Both pentamidine and PMBN are examples of antibiotic adjuvants, compounds that undermine antibiotic resistance mechanisms. Our laboratories have been heavily involved in a concerted effort to identify such adjuvants,^9–23 these molecules typically have little standalone microbicidal activity, but when paired with the appropriate antibiotic they provide a powerful combination therapy that is efficacious against MDR bacteria that would otherwise resist the antibiotic. The classic adjuvant example is Augmentin, a combination of the β-lactamase inhibitor clavulanic acid and amoxicillin. Augmentin represents one of the most powerful and successful antimicrobials, and it generated ca. $2 billion in annual sales between 2000 and 2004 (ranked as the top antimicrobial).²⁴ Despite their potential, the only FDA-approved antibiotic adjuvants, like clavulanic acid, all target a single activity involving serine β-lactamase enzymes. However, there are many other antibiotic resistance mechanisms, including efflux, remodeling of the cell wall, permeation, stress responses, and biofilm formation, that could also be targeted to expand both the breadth of antibiotic classes and resistance mechanisms for which adjuvants could be designed.²⁵

In this report, we disclose the discovery of small molecule adjuvants that potentiate the activity of macrolide and glycopeptide antibiotics against A. baumannii. Both of these antibiotic classes are typically limited to treating Gram-positive infections due to their inability to penetrate the Gram-negative cell envelope.^26,27 These adjuvants are effective against all members of a panel of primary clinical A. baumannii isolates that encompass nearly all clinically relevant A. baumannii clades.^28,29 Combination of one of the adjuvants with the macrolide clarithromycin is also effective in a Galleria mellonella model of infection.

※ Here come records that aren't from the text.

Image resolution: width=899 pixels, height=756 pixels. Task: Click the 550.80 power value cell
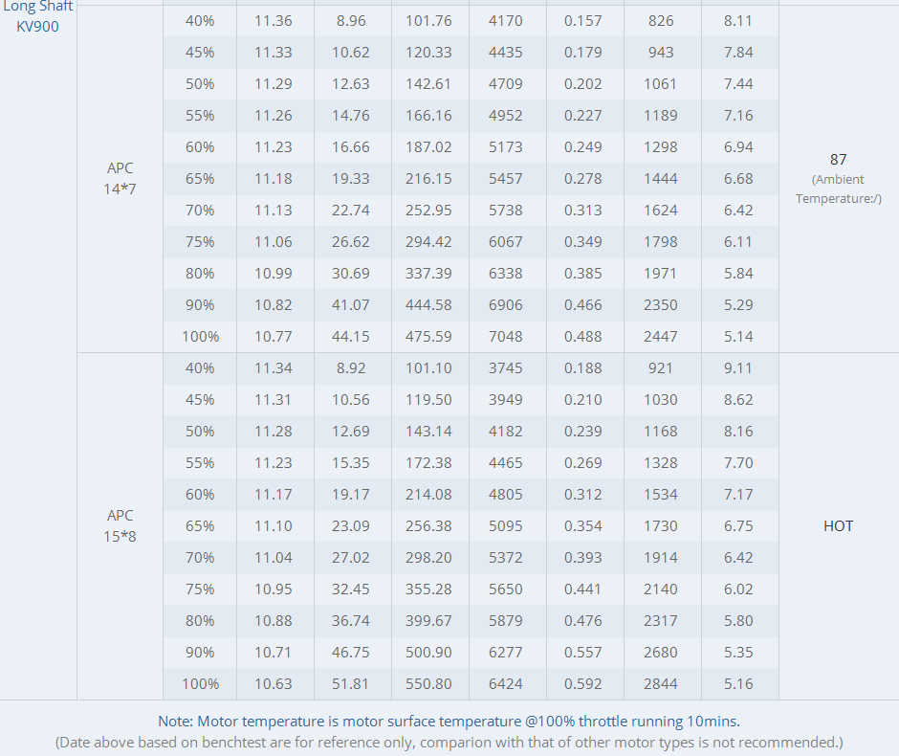(x=428, y=684)
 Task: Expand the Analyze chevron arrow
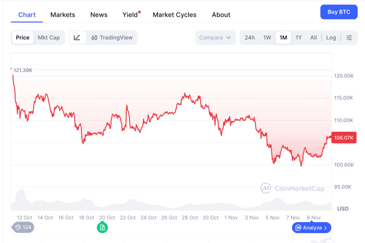pyautogui.click(x=325, y=228)
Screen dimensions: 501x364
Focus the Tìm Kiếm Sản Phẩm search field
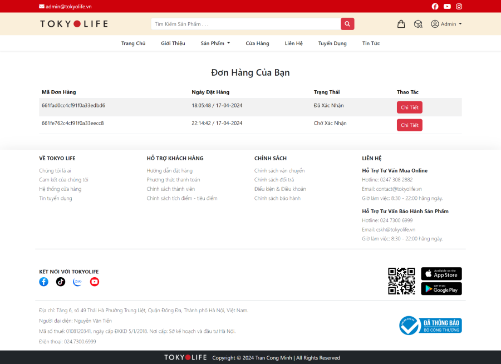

Therefore, pairing such adjuvants or their derivatives with macrolides or glycopeptides could provide an effective combination therapy for treatment of MDR A. baumannii infections, including pan-resistant variants.

RESULTS AND DISCUSSION

Our interest in pursuing adjuvants for macrolide antibiotics arose from analyzing the resistance profile of the primary clinical A. baumannii isolate AB5075, a highly virulent MDR strain isolated from an ultimately fatal bone infection of a soldier wounded in Iraq.³⁰ Using standard minimum inhibitory concentration (MIC) measurements under Clinical and Laboratory Standards Institute (CLSI) microdilution protocols,³¹ we found that AB5075 was highly resistant to nearly every antibiotic class (Table S.1). Exceptionally, however, AB5075 displayed only modest resistance to macrolides (MICs 32–64 μg/mL). Screening of other MDR and non-MDR strains of A. baumannii revealed similar modest resistance to macrolides. Although there is no defined breakpoint for macrolide resistance in A. baumannii (i.e., the minimum in vitro MIC concentration that predicts clinical failure), the clinical breakpoint for the few Gram-negative species where macrolide antibiotics are employed for treatment falls between 1 and 8 μg/mL.³² Therefore, we reasoned that if we could discover an adjuvant that enhanced macrolide activity at least 8-fold, the combination could potentially allow macrolide therapy to become efficacious against A. baumannii.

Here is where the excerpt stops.